作業項目:
以下に掲げる軍艦島（端島）についての文章を、最後の文に続けて書き進めてください。

**** 本文

Book#13 軍艦島(2018)小林伸一郎さん
通称、軍艦島。長崎県長崎市にある端島はかつて海底炭坑があった島で、TVなどで取り上げられるから知っている方も多いでしょうね。1810年頃に石炭が発見され明治維新前も佐賀藩が小規模の採炭を行っていたそうですが、維新後の1890年から本格的に採掘がはじまり1974年の閉山まで採掘され、最盛期の1960年にはこの島に5300名もの人が住んでいたそうです。
島自体が6回もの埋め立て拡張を行ってできた人口の土地の上に人々は病院や学校、商店や遊技場、神社や寺など島だけですべてがまかなえるような施設を整えていったのです。それが国のエネルギー政策の転換から炭鉱のは閉山を余儀なくされ、用済みとなった島からは閉山の3か月後1974年4月にはすべての住人が島を去り無人島となりました。

********
**** 保存データ

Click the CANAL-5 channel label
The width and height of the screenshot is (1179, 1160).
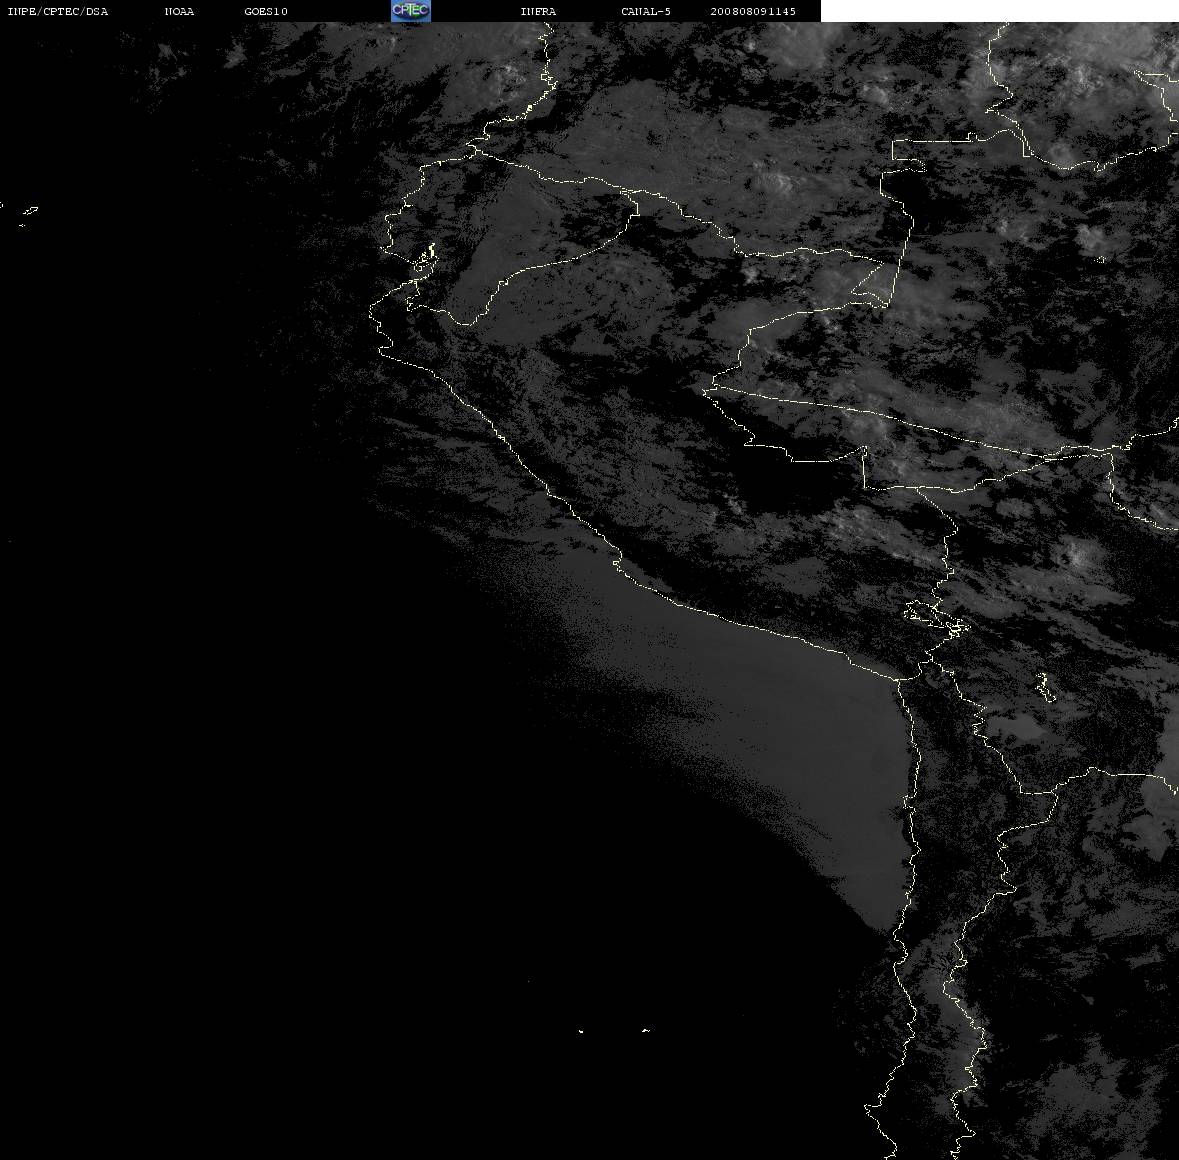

********

回答欄:
今回の写真は、写真家の小林伸一郎さんが2017年長崎市の特別許可の下とられた作品を含む187点を収録した写真集で、人々の生活の残骸、信仰の跡などが収められています。そんな人工物の上に、どこからかやってきた草木が生えている写真は、印象的でした。
人の意思に造られた島が、人の意思によって打ち捨てられ、そして自然に還っていくその姿は、私には美しく見えます。